Aspero is a well-studied Late Preceramic site of the ancient Caral-Supe civilization, located at the mouth of the Supe river on the north-central Peruvian coast. The site covers an area of approximately 35 acres and is made up of two large platform mounds, Huaca de los Sacrificios and Huaca de los Idolos, along with 15 other smaller mounds.

Excavations
After excavations archaeologists have found that each mound was built in stages, having two or three tiers rising about 10m about the surface. They have found ceremonial buildings, plazas, terraces, and large middens. Caches were found in these structures including clay figurines, wooden bowls, feathers, cotton, and string and cane objects.  The diet of Aspero is believed to have been primarily maritime because of its proximity to the Pacific Ocean. Fish hooks and nets have also been found in trash middens and domestic contexts to support this idea. Research at the site led to the controversial "Maritime Foundations of Andean culture" theory, which suggests that the initial development of ancient Peruvian culture was based on fishing, shellfish collecting, and hunting sea mammals, rather than agriculture. The idea is widely disputed by other scholars who claim there is evidence of earlier, inland sites where irrigation agriculture was widespread.

New technology has led to the discoveries that changed our views of Aspero.  Carbon dating has given a more exact date, while also connecting Aspero to other more agriculturally based inland sites.  Carbon dating of the communal structures of the local sites surrounding the Supe Valley places Aspero within 3700~2500 cal.

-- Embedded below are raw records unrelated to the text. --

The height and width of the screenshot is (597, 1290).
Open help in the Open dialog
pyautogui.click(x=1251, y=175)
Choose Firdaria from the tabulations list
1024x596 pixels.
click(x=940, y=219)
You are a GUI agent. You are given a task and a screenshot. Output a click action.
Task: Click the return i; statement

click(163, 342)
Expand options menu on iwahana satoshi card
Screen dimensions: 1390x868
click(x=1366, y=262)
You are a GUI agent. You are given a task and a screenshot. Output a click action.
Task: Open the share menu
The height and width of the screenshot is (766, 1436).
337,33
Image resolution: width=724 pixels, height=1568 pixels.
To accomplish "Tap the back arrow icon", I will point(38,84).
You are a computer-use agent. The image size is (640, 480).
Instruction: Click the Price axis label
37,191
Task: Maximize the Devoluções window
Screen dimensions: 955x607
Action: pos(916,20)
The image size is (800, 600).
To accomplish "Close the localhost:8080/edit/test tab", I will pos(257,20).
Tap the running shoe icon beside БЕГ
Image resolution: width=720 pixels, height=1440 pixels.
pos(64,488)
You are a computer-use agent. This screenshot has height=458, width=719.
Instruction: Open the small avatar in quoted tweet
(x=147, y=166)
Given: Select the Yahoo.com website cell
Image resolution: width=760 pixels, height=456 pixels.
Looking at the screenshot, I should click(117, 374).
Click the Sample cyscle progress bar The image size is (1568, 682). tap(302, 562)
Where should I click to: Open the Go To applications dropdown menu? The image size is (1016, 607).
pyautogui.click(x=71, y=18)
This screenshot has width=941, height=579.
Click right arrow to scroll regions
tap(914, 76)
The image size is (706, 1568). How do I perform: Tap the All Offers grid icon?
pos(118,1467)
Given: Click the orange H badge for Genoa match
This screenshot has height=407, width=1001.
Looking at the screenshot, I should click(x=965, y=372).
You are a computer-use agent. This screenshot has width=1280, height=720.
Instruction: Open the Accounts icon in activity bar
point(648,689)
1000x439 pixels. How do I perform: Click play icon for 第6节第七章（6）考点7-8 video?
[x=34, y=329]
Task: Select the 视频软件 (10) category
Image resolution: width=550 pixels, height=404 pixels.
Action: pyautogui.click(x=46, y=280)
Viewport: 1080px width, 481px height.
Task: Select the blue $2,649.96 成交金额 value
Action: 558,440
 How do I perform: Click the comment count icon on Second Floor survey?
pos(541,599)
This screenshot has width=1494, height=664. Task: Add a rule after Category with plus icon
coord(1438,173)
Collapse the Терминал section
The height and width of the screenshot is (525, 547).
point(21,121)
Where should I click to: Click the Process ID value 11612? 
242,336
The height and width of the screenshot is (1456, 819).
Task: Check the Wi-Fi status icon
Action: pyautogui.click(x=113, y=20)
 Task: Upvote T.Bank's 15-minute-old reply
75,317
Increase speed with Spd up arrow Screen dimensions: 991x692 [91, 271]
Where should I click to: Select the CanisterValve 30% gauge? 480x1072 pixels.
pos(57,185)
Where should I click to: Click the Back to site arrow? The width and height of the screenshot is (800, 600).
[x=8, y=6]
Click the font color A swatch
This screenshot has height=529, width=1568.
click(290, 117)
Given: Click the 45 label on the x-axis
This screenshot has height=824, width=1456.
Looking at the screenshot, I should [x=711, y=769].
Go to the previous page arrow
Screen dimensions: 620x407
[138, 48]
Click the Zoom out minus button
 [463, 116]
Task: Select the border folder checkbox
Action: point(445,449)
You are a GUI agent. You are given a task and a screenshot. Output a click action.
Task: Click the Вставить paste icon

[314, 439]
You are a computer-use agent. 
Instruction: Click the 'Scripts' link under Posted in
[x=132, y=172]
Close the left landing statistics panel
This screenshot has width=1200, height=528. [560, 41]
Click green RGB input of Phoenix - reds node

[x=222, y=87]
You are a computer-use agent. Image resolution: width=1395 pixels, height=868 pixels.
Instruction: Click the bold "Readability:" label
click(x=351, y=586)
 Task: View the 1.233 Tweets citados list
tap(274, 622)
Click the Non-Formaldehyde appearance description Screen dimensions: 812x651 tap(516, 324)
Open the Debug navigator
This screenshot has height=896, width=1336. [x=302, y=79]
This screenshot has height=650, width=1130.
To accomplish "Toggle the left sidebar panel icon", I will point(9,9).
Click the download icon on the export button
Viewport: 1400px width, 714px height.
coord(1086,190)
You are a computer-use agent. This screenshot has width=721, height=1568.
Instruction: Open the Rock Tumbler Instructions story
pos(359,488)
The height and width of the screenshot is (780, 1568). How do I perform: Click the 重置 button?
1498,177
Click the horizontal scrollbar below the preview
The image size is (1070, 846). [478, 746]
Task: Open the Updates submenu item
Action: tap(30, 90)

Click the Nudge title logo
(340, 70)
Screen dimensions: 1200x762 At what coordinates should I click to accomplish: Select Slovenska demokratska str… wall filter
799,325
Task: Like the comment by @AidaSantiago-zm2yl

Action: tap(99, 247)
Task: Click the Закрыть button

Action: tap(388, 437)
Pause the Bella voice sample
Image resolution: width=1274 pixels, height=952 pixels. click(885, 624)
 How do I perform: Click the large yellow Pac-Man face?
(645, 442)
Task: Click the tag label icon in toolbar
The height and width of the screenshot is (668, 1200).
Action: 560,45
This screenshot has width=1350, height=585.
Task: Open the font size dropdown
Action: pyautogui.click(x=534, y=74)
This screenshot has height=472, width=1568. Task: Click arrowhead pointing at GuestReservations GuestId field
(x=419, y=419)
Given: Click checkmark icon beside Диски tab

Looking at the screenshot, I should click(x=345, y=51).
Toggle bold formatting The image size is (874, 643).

B.C. or the middle to late Archaic Period.

These connections have led archaeologists to believe that Aspero wasn't mainly a maritime culture, but an agriculture-based community with more local maritime traits.  In other words, Aspero exploited the trade and knowledge of agriculture from the inland sites, such as Caral and Lurihuasi.  This does not completely disprove the maritime theory because Aspero was taking advantage of its proximity to the Pacific Ocean for maritime resources.  These new dates not only provide an insight into how Aspero developed, but also show the cultural connection that Aspero had with its neighboring sites. Researchers have established a general timeline which links Aspero and its adjacent sites to a much larger cultural system that spread across several valleys.

See also
Andean preceramic
Huaricanga

References

Bibliography
Giesso, Martin, 2008, Historical Dictionary of Ancient South America, The Scarecrow Press Inc. Lanham, Maryland, Toronto and Plymouth, UK.
Isbell William, H. and Helaine Silverman, 2006, Andean Archaeology III: North and South, Springer.
Moseley, Michael E., 2001, The Incas and their Ancestors. The Archaeology of Peru. Revised Edition. Thames & Hudson
Pozoroski Shelia and Thomas Pozoroski, 2008, Early Cultural Complexity on the Coast of Peru, in The Handbook of American Archaeology, edited by Helaine Silverman and William H. Isbell, Springer, pp: 603-631.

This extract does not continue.